Northeastern states have another unique geographical configuration with 98 per cent of

its borders shared with neighbouring Asian countries. 52 Most of these states in India have

shared some kind of a historical regional identity with the communities living on the

other side. This shared history could go a long way in creating local integration to take

care of certain development issues (Baruah, 2000). Furthermore, many of these borders

are very porous due to the terrain and the ethnic affinities of the population living on both

sides of the border. It is argued that instead of perceiving the borders as areas of threat

and security concern (due to the high incidences of smuggling, migration, drugs-arms-

human trafficking, insurgency activities), they could be seen as areas of high potential of

improving bilateral relations and other socio-economic advantages (Lama, 2004).
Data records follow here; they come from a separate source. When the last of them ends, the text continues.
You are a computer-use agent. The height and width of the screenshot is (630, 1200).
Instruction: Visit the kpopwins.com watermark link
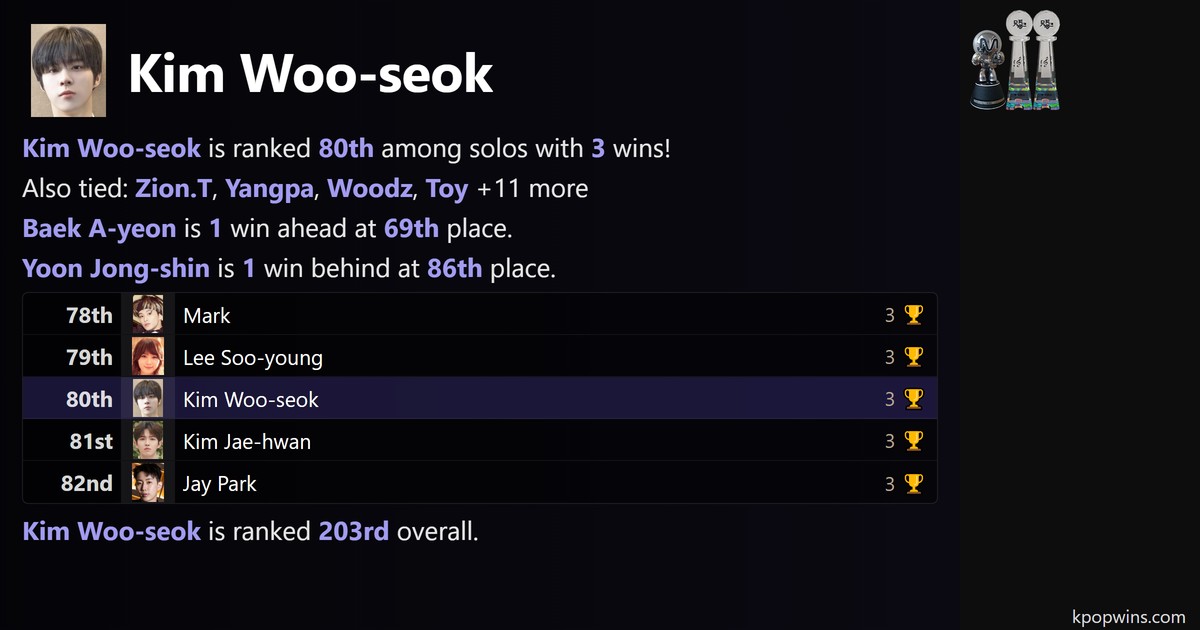pyautogui.click(x=1127, y=617)
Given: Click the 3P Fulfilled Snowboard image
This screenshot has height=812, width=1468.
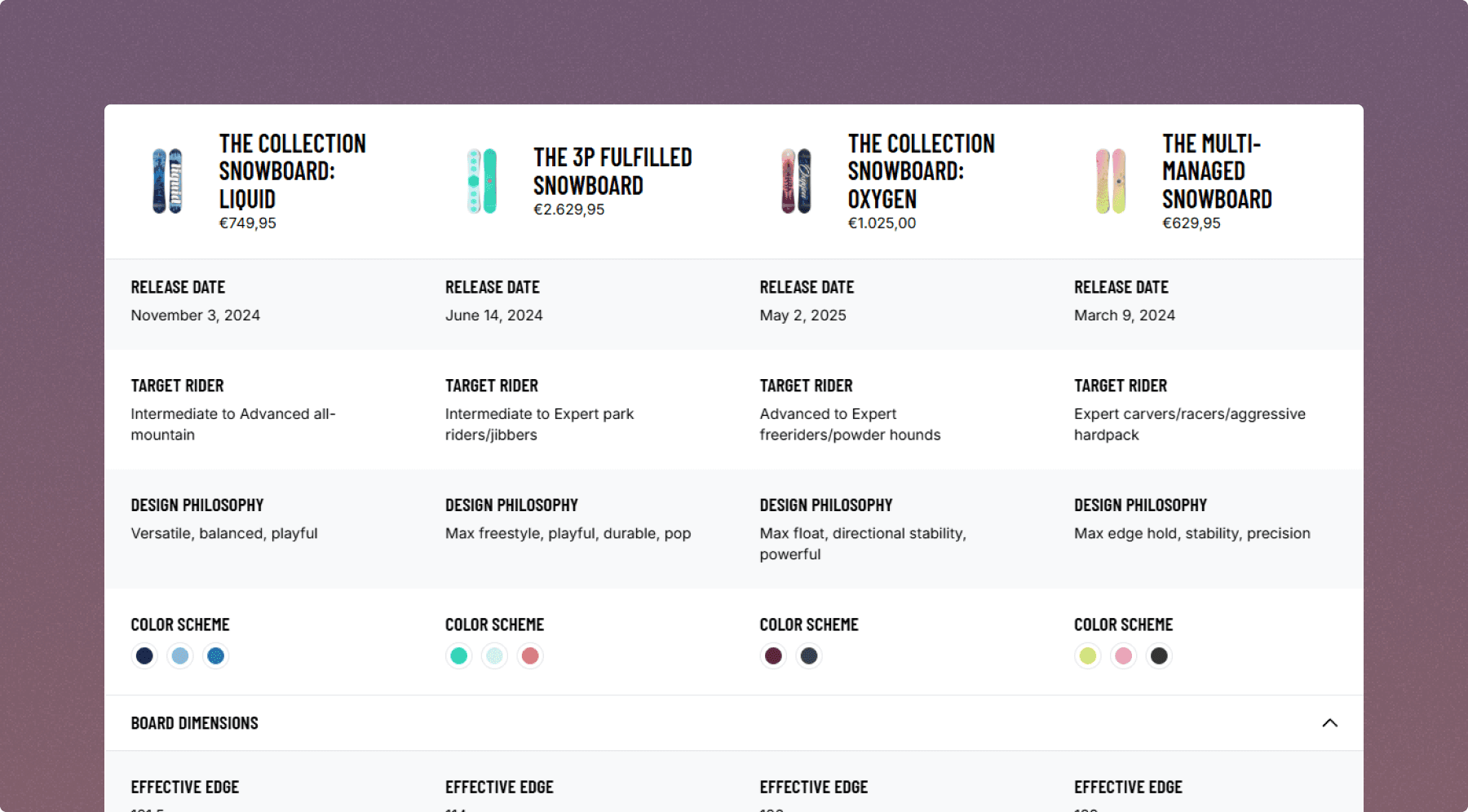Looking at the screenshot, I should (482, 181).
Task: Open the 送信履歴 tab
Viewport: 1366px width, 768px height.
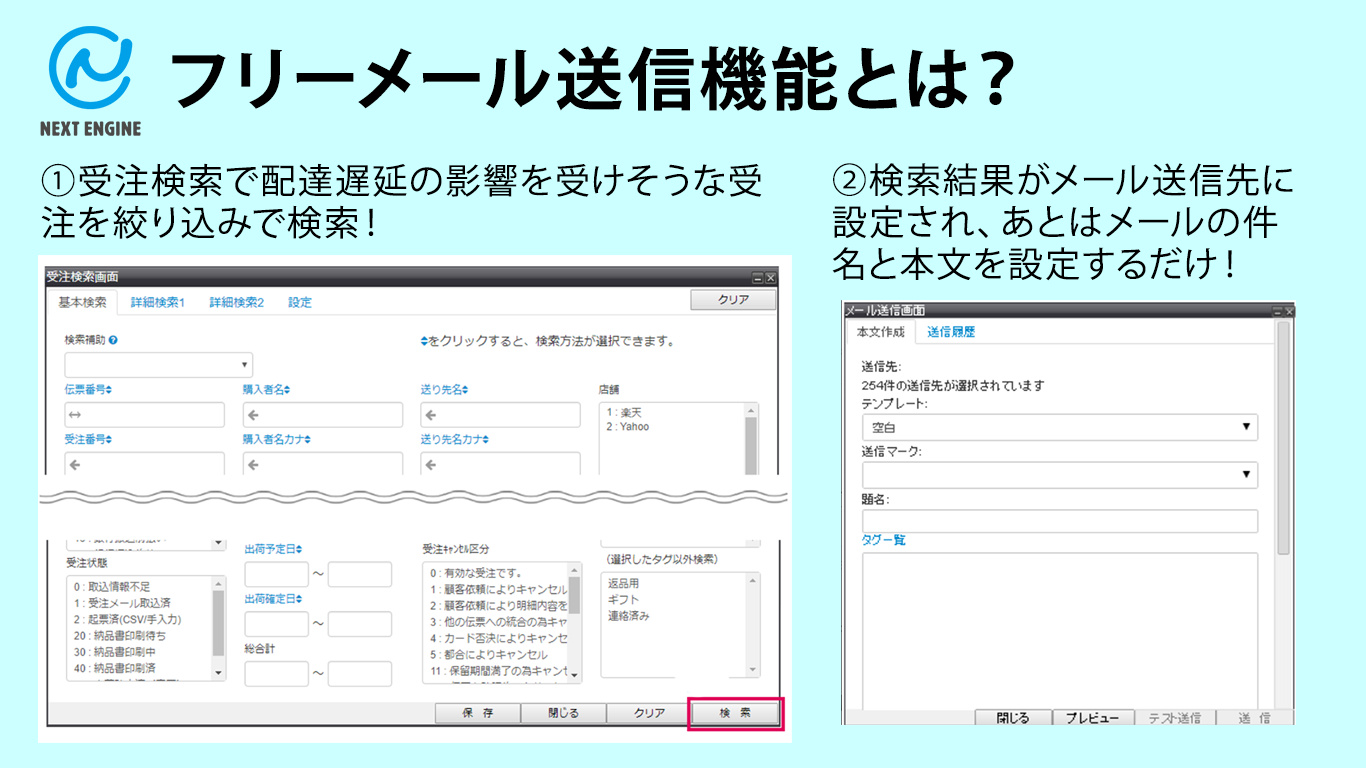Action: tap(950, 332)
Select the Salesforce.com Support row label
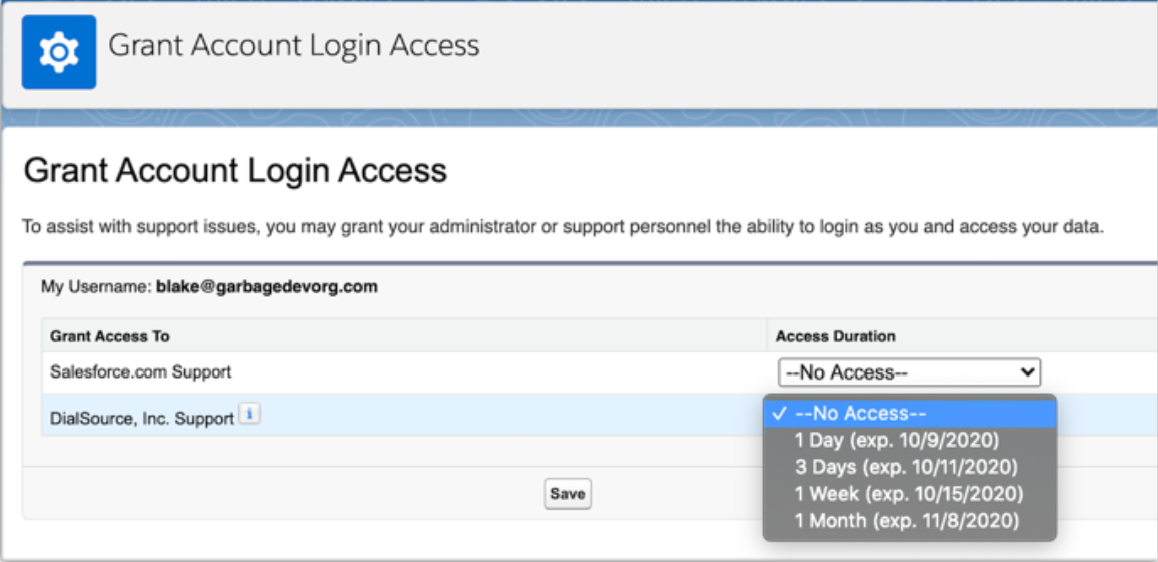The height and width of the screenshot is (562, 1158). click(140, 372)
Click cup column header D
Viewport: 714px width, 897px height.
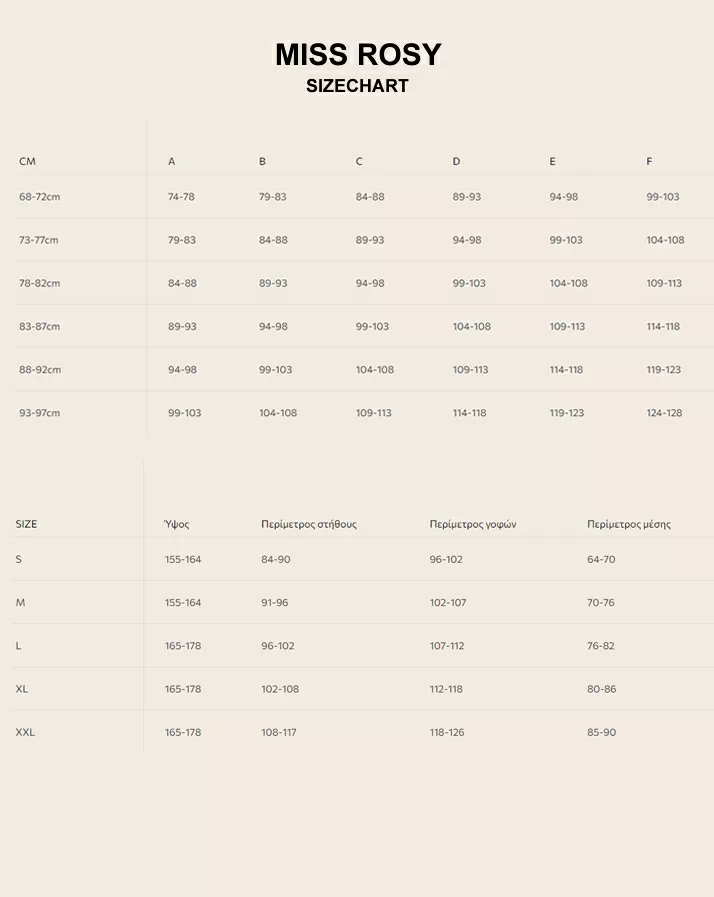[x=456, y=162]
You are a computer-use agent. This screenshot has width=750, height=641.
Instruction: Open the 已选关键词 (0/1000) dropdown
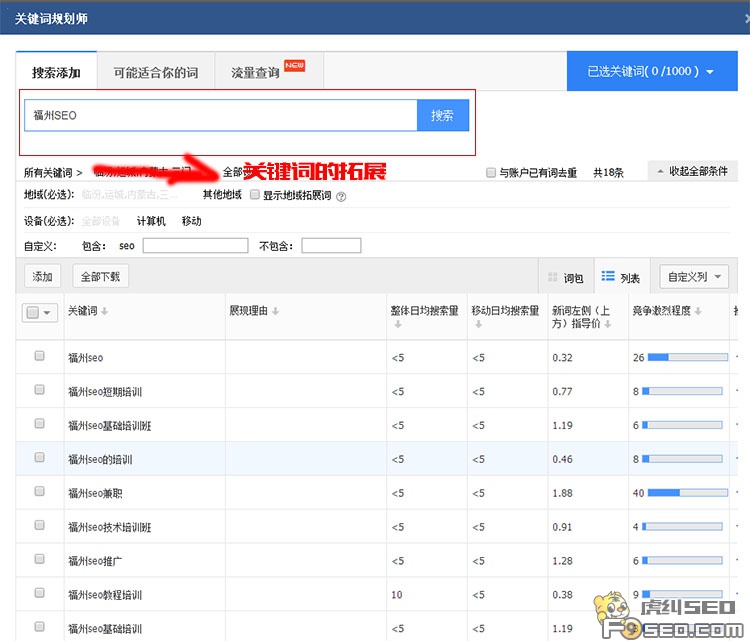650,71
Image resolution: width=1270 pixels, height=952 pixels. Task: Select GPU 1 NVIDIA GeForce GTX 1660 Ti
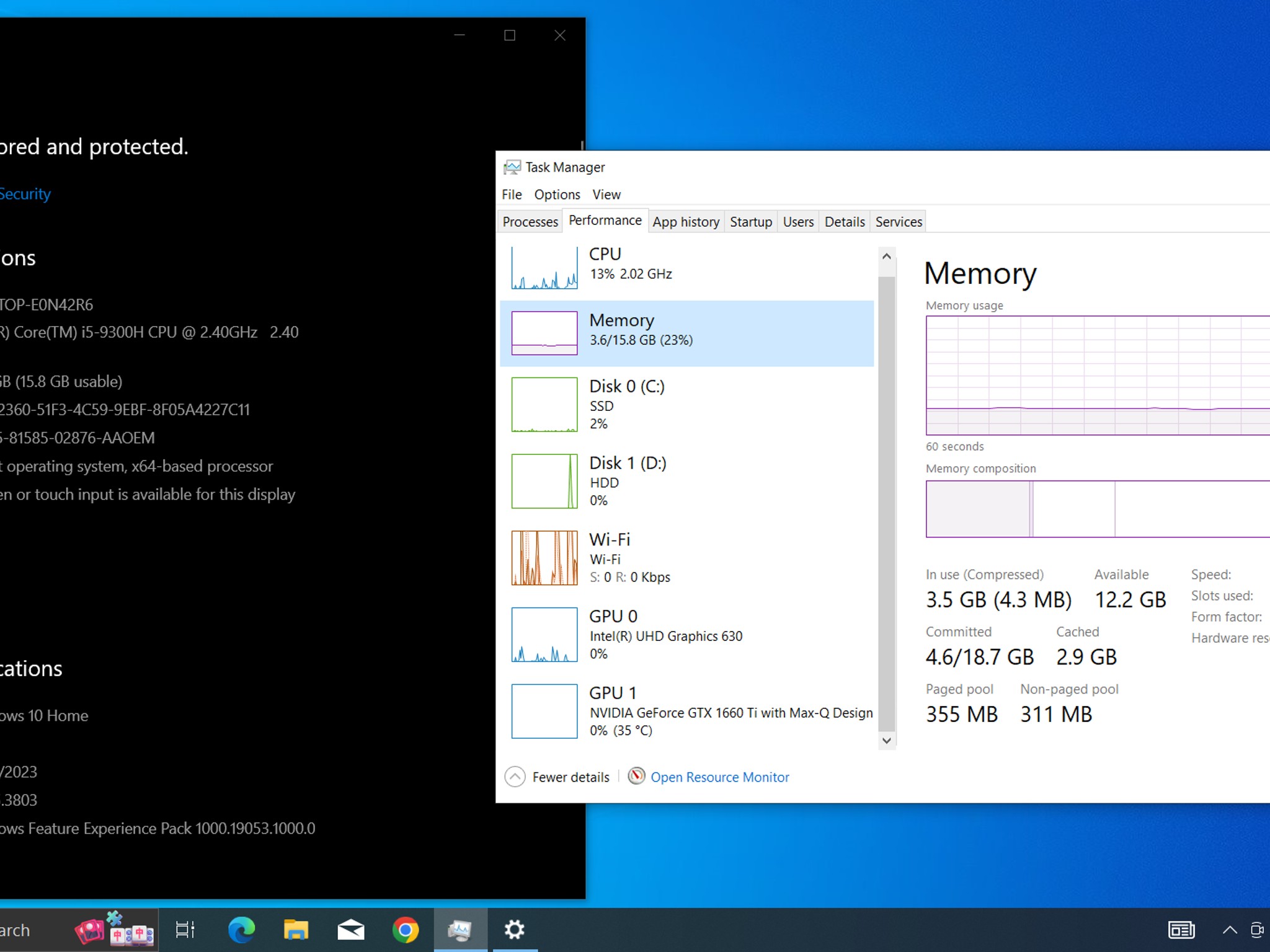686,711
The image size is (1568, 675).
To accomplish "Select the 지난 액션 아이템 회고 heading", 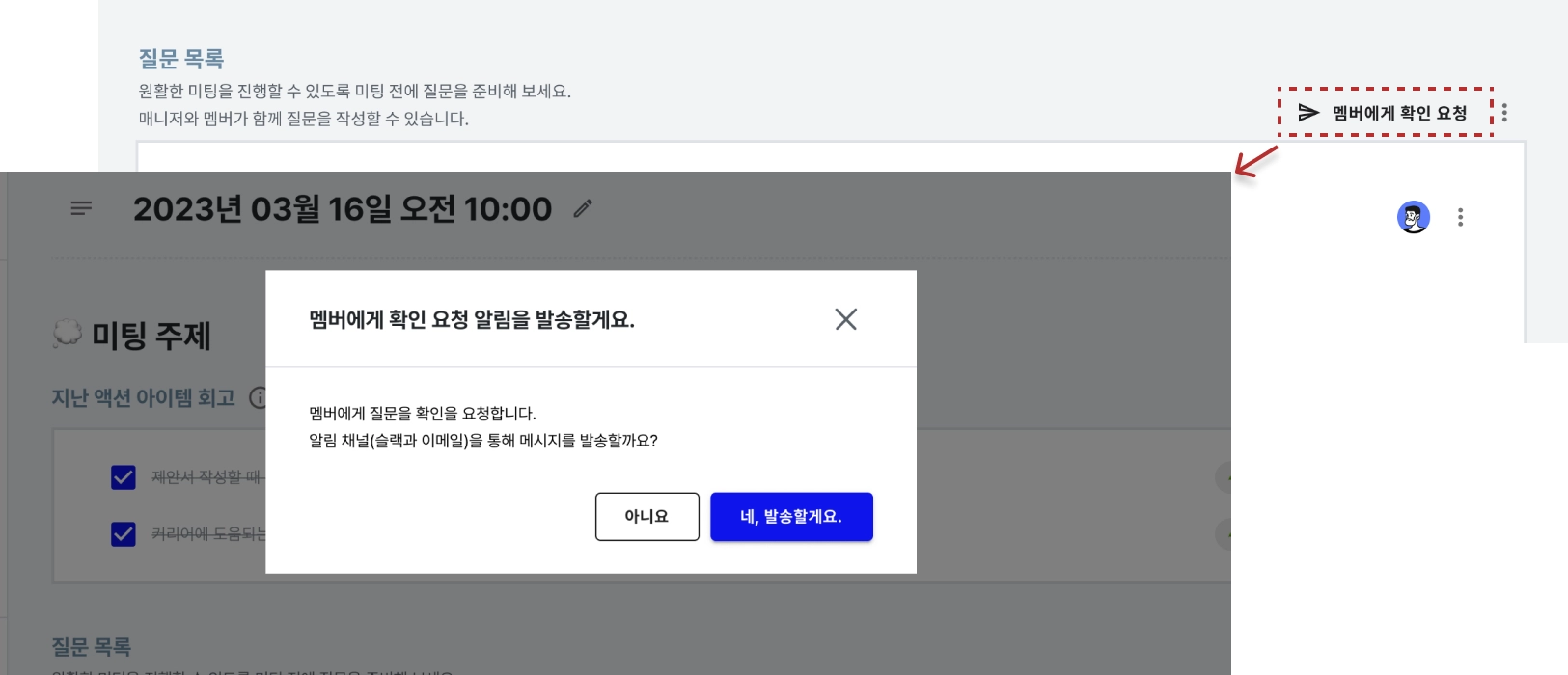I will 143,397.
Thus, a re-interpretation towards a re-orientation of the border regions in the Union

policy not only becomes important in the increasing global-local context, but also

because the opportunity cost of not doing so, gets manifestly amplified (Bhattacharya and

De, 2005). A comprehensive Border Regions Development Strategy must be adopted by

the Central Government that would delineate Centre-State roles and functions; look at

border regions from particular genealogies but with an overarching central policy;

promote economic and infrastructure activities both within and with neighbouring

countries, thus, making the border regions economically effective through outward-

orientation; greater regulation of the frontiers so that illegal activities are stopped, as it

leads to greater social and economic unrest. The socio-economic gains from such a

proactive policy would be immense.

52
Government of India, 2000, Report of the Committee on Revitalization of the North Eastern Council,
DONER, p. 13.

113
4.2 India-China Relations and Tibet

India shares 3488 kms of its frontiers with China, which came by with the ascendancy of

British Imperialism in India during the nineteenth and early twentieth century. The

turbulent phase of nation building for both the countries in the 1950s, has left many

unanswered questions. One such critical question to both the countries is that of the Tibet

question. As long as both the countries continue to take a protracted stand, Tibet will

keep impinging in their bilateral relations. The New Regionalism discourse shows that no

longer are security blocs viable options for maintaining either internal or external

security, and regional cooperation has immense potential as an alternative to address

security concerns (Schulz et al, 2000). As Garver notes, “The unresolved territorial issue

remains a fundamental source of instability in Sino-Indian relations…” (Garver, 1992).

However, it must be understood in the historical context that the “territorial issue” itself

was the product of the Tibet issue, and any resolution of the territorial issue needs to be

addressed through the Tibet issue.

India and China have long-term goals both within the region and in the worldwide

context. These goals could be better achieved through regional cooperation rather than

diplomatic offensives. If they work towards reviving the principles of the Panchsheel

Agreement, which is considered as the first Confidence Building Measure (Singh, 1998),

and reach a peaceful solution of the Tibet issue, India and China can engage in a new era

of peaceful and sustainable development; or otherwise, they could find solace in the

pessimism of Robert Frost, when he wrote, “Good fences make good neighbors”.